Legal Framework for Appointment
The appointment of Mr. Singh aligns with the provisions of the Companies Act, 2013, particularly Section 149, which mandates the inclusion of independent directors on the boards of listed companies to ensure transparency and accountability. As an Additional Director, Mr. Singh’s appointment is governed by Section 161(1) of the Act, allowing the Board to appoint additional directors who shall hold office until the next Annual General Meeting (AGM). To continue beyond the AGM, the appointment must be confirmed by the shareholders.

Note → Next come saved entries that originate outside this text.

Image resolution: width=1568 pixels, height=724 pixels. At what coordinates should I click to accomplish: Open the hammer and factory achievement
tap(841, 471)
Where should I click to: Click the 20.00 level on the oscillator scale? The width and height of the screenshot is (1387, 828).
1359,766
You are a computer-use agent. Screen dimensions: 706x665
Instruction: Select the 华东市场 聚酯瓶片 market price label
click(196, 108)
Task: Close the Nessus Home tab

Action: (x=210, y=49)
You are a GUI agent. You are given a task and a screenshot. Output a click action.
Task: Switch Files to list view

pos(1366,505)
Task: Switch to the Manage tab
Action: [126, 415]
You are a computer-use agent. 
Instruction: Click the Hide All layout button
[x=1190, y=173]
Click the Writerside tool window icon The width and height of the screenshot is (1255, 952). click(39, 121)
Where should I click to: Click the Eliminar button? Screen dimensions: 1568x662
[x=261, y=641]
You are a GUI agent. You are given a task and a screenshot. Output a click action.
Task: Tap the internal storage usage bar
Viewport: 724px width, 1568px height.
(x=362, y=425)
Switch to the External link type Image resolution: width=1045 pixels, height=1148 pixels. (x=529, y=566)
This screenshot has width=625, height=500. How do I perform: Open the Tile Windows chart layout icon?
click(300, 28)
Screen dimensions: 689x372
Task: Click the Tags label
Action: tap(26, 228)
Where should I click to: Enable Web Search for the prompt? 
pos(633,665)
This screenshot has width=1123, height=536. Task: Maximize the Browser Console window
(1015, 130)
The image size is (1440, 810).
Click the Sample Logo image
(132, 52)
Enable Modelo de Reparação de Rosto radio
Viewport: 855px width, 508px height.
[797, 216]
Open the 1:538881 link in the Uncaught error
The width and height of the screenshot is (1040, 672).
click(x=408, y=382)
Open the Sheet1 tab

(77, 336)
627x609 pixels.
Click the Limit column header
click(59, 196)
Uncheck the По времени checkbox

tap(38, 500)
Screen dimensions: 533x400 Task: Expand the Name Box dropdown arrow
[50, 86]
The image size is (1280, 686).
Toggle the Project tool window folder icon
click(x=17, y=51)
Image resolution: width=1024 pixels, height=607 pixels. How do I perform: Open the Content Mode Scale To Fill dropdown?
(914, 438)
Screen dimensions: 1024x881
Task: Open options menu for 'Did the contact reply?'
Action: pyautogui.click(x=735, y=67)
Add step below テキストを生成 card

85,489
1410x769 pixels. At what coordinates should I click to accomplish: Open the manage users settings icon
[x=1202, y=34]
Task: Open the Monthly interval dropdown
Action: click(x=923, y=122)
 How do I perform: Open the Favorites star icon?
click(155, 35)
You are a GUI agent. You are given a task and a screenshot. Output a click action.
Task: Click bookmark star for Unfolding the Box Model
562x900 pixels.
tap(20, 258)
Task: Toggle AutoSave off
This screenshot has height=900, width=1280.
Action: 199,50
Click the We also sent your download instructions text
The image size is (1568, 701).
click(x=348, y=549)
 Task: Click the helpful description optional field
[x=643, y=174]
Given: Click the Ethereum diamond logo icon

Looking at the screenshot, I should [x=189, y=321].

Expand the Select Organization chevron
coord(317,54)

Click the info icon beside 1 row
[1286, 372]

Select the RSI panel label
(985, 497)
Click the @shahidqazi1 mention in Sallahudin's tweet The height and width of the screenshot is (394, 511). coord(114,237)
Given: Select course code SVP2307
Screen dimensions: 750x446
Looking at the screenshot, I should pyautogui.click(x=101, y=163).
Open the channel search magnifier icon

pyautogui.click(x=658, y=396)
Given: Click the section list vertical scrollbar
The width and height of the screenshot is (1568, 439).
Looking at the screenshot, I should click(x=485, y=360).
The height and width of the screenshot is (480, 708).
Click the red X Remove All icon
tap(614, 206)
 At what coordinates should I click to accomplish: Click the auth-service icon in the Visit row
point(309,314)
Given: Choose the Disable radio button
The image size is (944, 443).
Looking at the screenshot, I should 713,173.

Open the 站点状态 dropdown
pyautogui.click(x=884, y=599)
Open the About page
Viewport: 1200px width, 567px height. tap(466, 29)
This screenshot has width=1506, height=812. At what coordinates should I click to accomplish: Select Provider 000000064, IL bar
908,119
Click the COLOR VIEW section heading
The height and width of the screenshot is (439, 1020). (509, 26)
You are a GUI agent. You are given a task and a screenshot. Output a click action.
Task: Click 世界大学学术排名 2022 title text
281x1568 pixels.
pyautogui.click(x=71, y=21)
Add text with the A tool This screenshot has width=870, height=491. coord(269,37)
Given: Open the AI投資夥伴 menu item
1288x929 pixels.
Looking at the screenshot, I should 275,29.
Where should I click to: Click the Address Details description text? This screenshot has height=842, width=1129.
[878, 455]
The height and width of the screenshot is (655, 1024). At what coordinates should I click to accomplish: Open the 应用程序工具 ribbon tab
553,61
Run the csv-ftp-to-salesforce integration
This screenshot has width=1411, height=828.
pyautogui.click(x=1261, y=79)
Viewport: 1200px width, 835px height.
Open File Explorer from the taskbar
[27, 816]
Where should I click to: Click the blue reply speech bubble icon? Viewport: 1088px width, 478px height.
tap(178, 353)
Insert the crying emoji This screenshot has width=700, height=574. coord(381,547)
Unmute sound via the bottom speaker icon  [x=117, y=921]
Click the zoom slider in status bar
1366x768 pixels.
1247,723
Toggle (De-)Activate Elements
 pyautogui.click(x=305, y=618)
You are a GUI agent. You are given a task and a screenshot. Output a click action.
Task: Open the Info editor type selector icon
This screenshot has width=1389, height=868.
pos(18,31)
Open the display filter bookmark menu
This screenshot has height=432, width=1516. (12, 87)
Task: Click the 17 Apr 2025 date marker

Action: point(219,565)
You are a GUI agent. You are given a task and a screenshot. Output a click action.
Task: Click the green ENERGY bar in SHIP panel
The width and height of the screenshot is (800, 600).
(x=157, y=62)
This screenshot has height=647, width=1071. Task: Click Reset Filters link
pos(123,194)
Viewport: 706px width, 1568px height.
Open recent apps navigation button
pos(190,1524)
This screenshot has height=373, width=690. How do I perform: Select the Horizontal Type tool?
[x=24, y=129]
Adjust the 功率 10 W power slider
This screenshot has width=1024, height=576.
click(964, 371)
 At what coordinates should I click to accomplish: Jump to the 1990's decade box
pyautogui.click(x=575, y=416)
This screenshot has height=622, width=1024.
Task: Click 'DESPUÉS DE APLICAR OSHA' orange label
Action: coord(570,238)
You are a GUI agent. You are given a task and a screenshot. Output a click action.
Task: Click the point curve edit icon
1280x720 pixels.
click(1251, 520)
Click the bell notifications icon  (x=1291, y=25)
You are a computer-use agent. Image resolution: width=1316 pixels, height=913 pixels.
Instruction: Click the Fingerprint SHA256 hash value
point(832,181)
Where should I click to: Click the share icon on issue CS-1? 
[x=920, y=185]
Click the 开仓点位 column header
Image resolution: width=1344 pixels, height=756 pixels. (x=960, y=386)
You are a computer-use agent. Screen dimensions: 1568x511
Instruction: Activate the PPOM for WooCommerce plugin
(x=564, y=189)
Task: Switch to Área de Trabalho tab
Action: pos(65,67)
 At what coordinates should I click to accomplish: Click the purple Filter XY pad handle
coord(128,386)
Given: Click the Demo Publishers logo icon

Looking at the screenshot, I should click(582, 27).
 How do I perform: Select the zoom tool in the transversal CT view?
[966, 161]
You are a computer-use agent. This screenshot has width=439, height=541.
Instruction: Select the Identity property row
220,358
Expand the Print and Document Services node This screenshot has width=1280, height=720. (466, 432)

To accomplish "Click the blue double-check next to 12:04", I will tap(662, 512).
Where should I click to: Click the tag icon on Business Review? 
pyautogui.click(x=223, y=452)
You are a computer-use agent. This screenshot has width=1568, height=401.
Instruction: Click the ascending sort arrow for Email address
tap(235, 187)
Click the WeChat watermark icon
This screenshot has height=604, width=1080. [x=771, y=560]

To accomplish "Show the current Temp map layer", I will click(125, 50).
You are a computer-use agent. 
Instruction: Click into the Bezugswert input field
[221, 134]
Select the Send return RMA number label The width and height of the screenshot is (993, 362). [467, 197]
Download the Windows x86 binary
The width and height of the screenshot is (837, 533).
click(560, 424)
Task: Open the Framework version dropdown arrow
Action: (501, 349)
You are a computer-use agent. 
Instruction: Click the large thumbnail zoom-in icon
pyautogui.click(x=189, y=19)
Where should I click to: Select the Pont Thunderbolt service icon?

Compliance with SEBI Regulations
In accordance with the Securities and Exchange Board of India (Listing Obligations and Disclosure Requirements) Regulations, 2015, Gulf Oil has promptly disclosed the appointment to the stock exchanges. The company has also ensured that Mr. Singh meets the criteria for independence as specified under Regulation 16(1)(b), which includes, among other conditions, that the individual should not have any material pecuniary relationship with the company, its subsidiaries, or promoters during the two immediately preceding financial years or during the current financial year.
Director’s Background and Compliance
Mr. Nirvik Singh brings over 35 years of experience in the marketing and advertising industry. He has held significant positions, including Global Chief Operating Officer and President of International Markets at Grey Group, a part of the WPP Group. His leadership roles have spanned across Asia-Pacific, Middle East, Africa, Europe, and Latin America. Mr. Singh has provided his consent to act as an Independent Director and has declared that he satisfies the independence criteria outlined in Section 149(6) of the Companies Act, 2013.
Shareholder Approval Process
The continuation of Mr. Singh’s directorship requires approval from Gulf Oil’s shareholders. A resolution seeking this approval will be included in the notice of the forthcoming AGM. The explanatory statement annexed to the notice will provide justification for his appointment, highlighting his extensive experience and the value he is expected to bring to the Board.
Conclusion
The strategic induction of Mr. Nirvik Singh as an Independent Director reflects Gulf Oil’s commitment to strengthening its Board with seasoned professionals. This move is anticipated to enhance corporate governance standards and contribute to the company’s growth trajectory.